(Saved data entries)
*** Block opens ***
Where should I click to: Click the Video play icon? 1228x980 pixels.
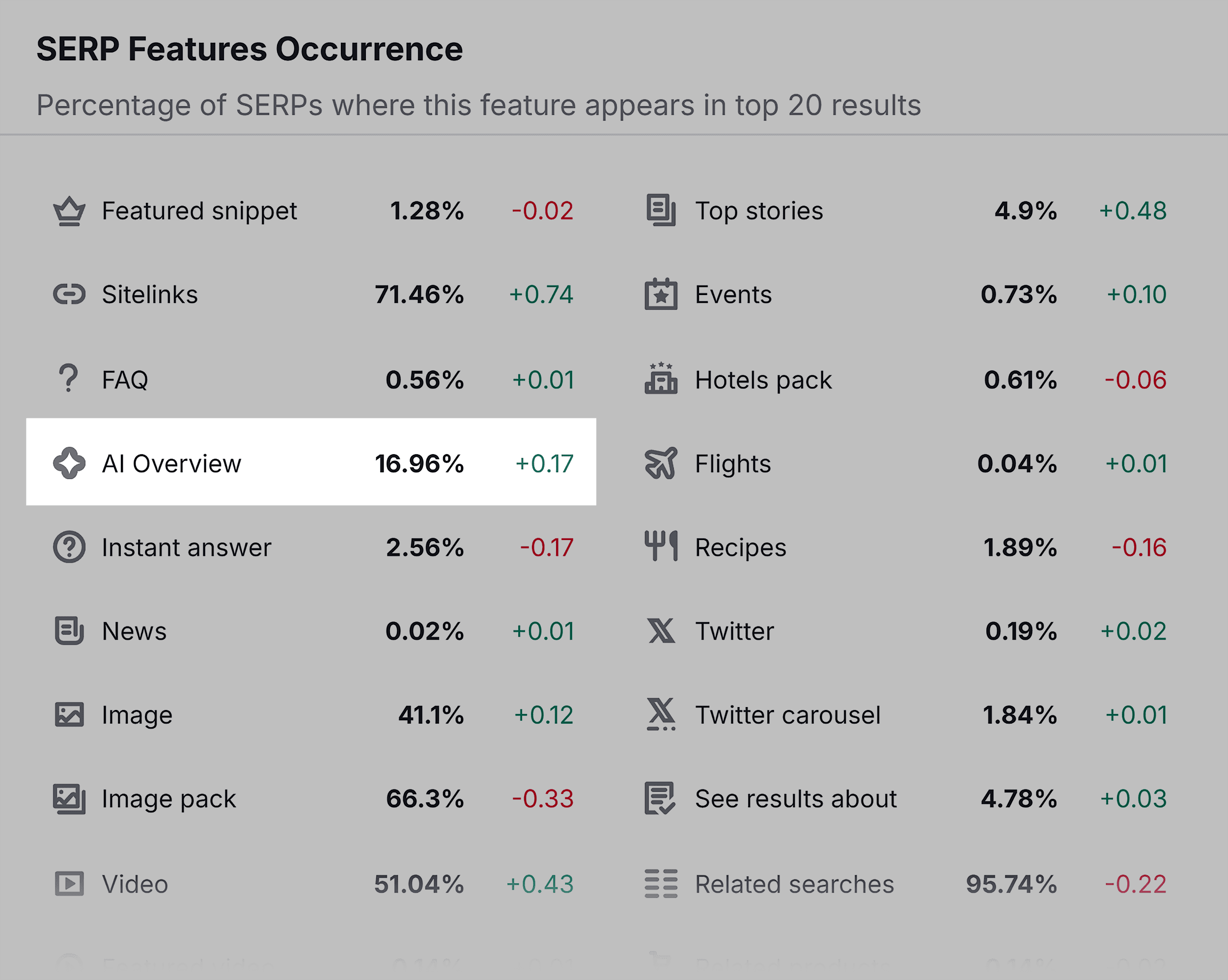[69, 884]
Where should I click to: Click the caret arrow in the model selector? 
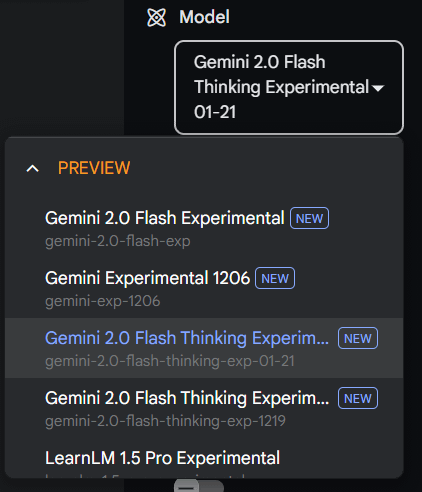point(378,88)
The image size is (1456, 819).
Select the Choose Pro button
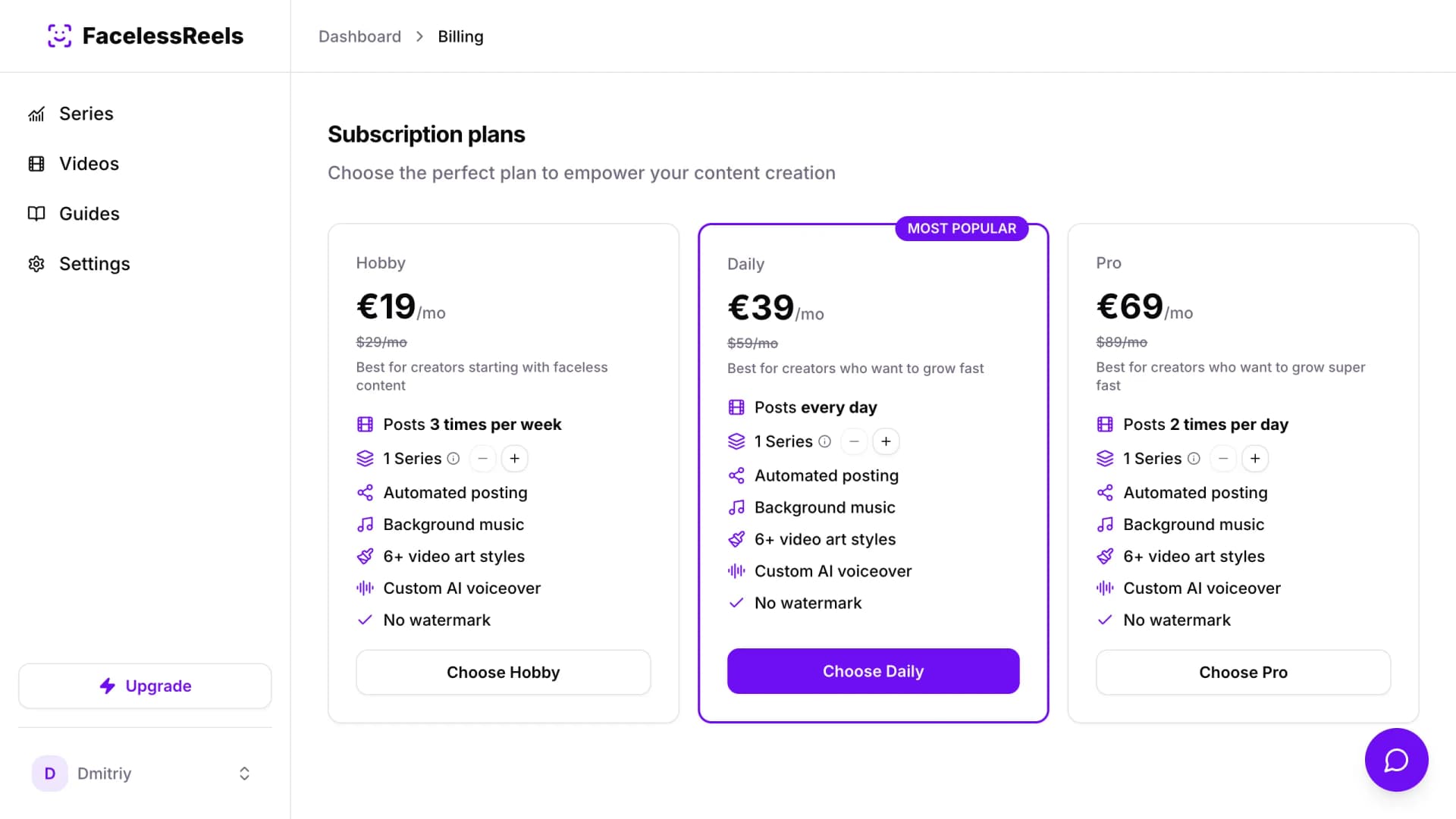pyautogui.click(x=1242, y=672)
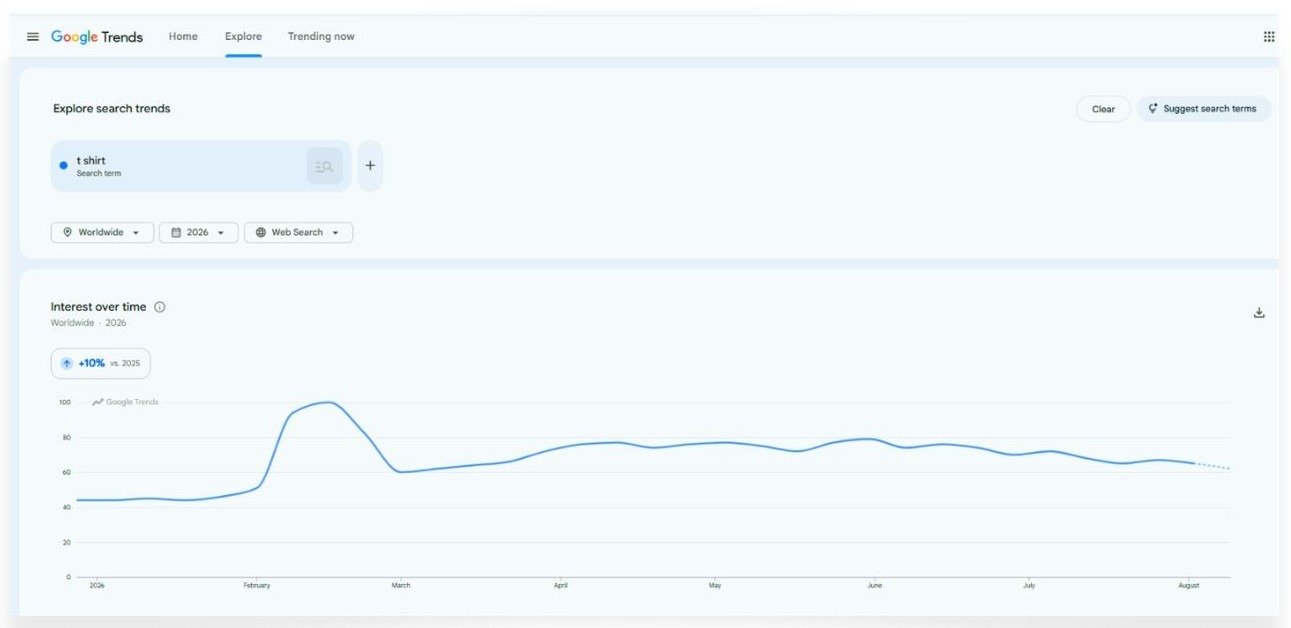Image resolution: width=1291 pixels, height=628 pixels.
Task: Go to the Home tab
Action: [x=183, y=37]
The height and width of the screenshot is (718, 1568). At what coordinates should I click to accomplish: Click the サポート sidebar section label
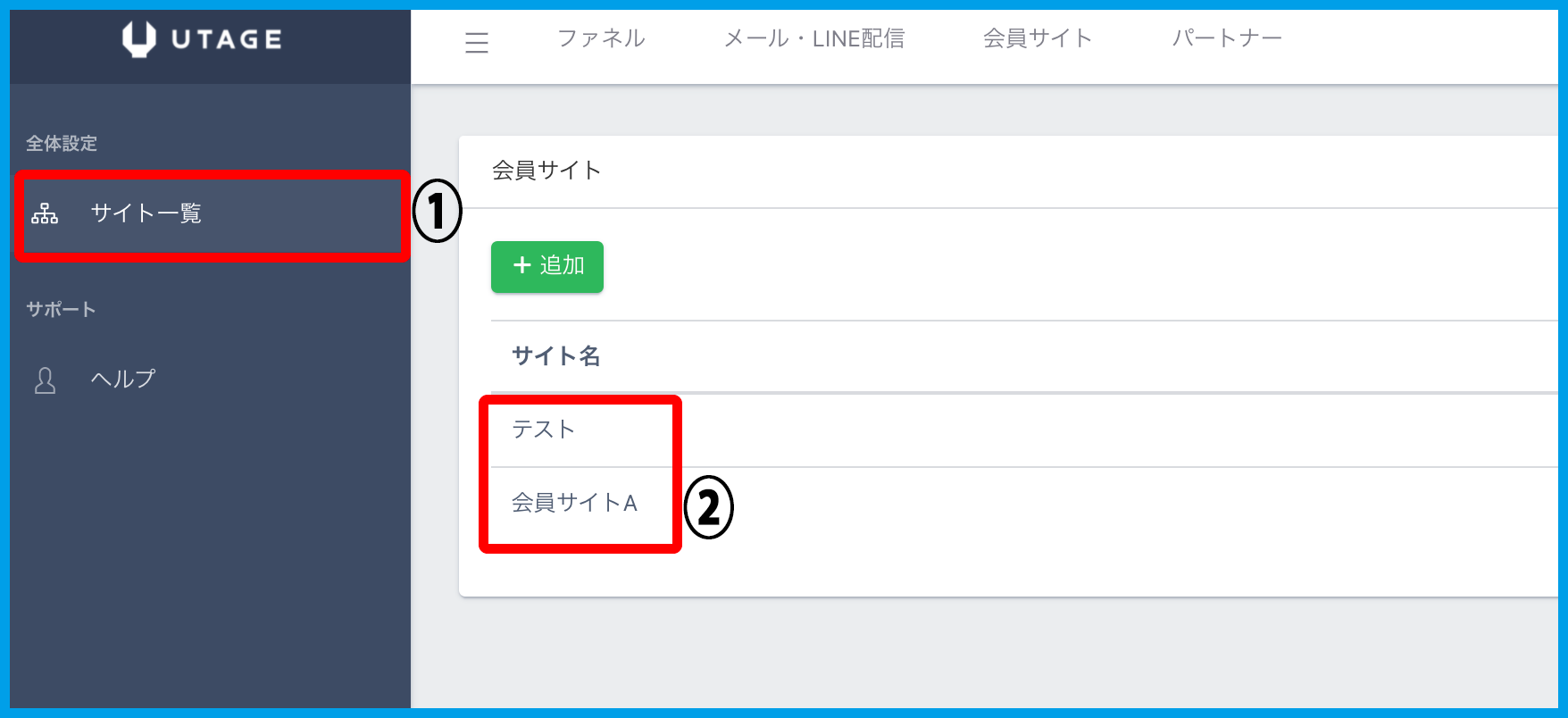(x=61, y=310)
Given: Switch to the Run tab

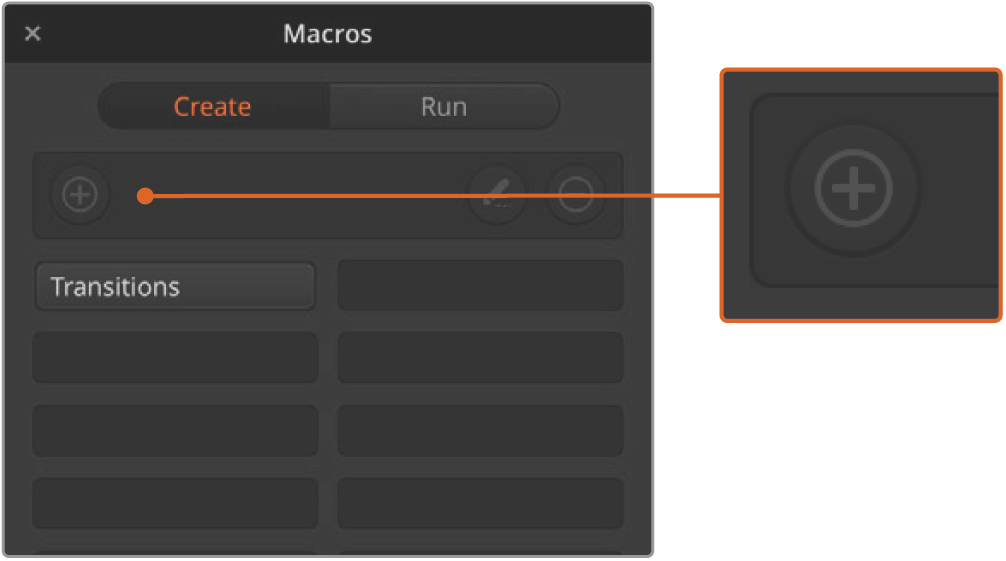Looking at the screenshot, I should [x=443, y=107].
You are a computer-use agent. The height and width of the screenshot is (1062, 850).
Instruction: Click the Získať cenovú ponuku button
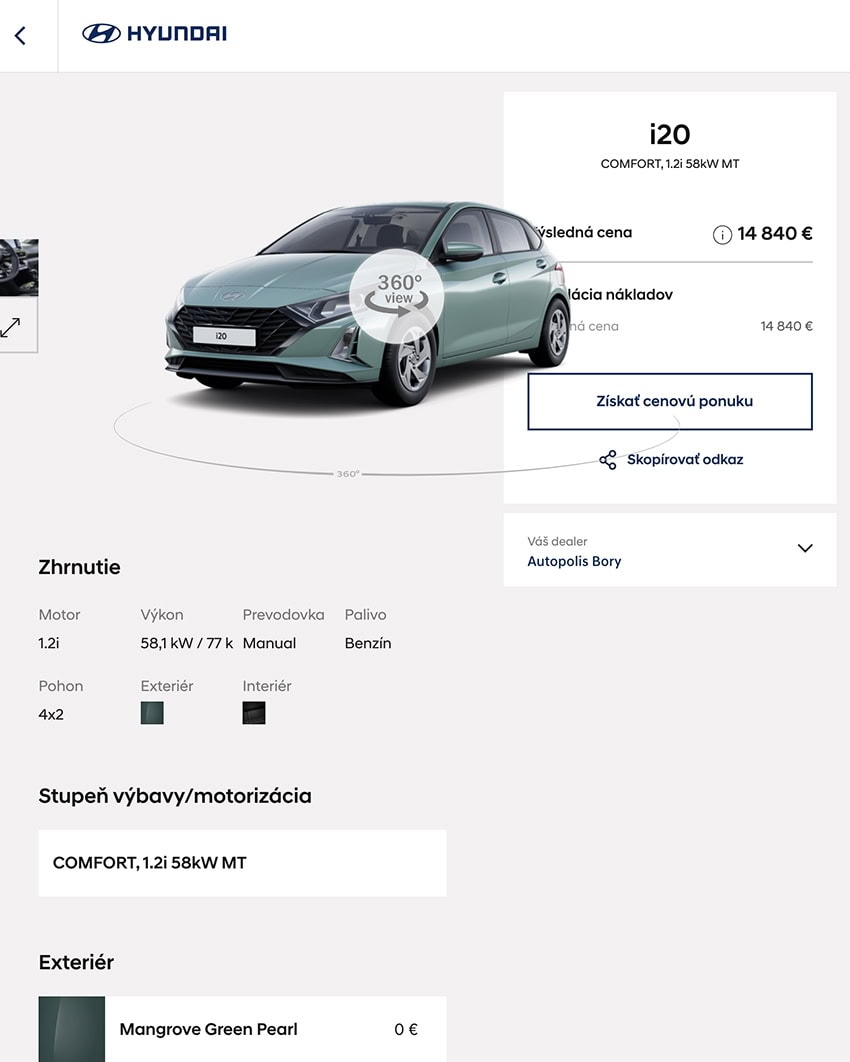(670, 401)
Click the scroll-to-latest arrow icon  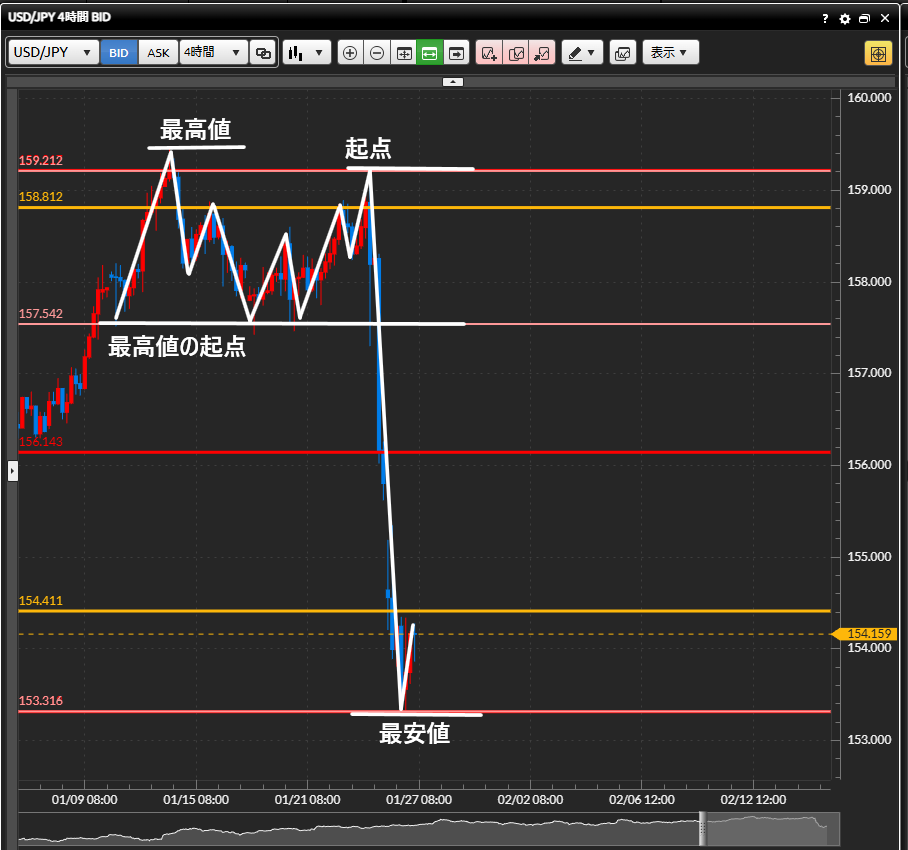coord(457,53)

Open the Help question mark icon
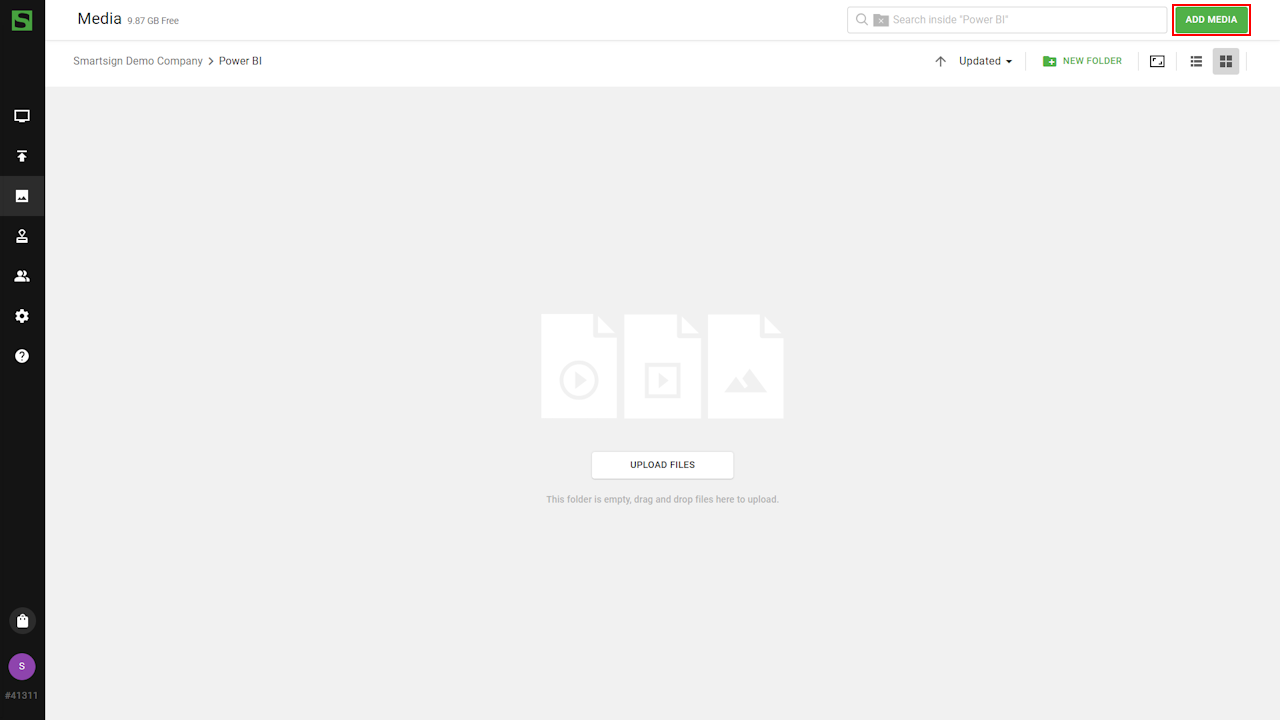coord(22,356)
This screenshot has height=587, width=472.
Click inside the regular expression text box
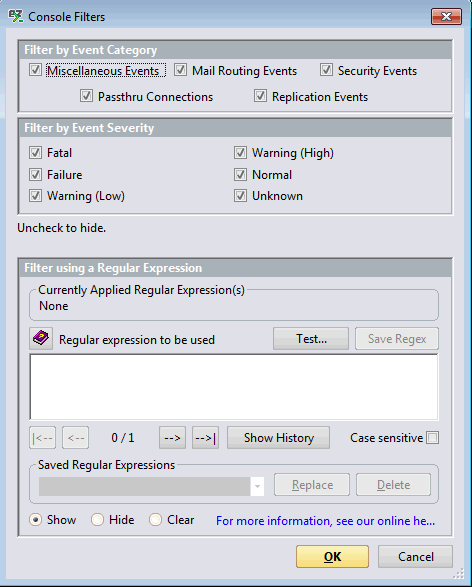234,387
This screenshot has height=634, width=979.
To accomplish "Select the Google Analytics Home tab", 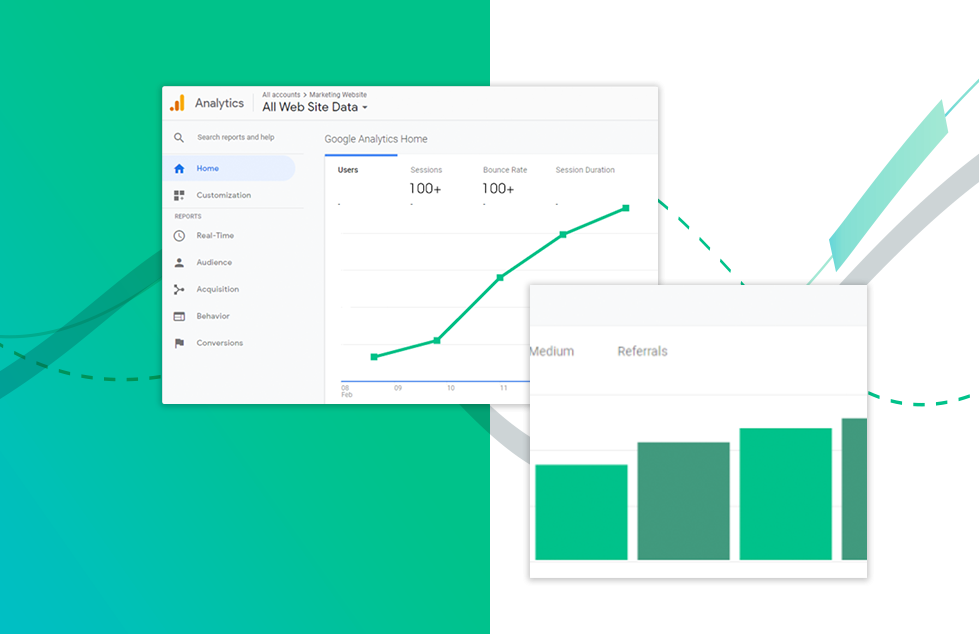I will click(376, 140).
*** Block closes ***
- [Required work]: Return all lines above that mention the word "This".

- [Exercise result]:
This screenshot has height=587, width=472.
This screenshot has height=634, width=979.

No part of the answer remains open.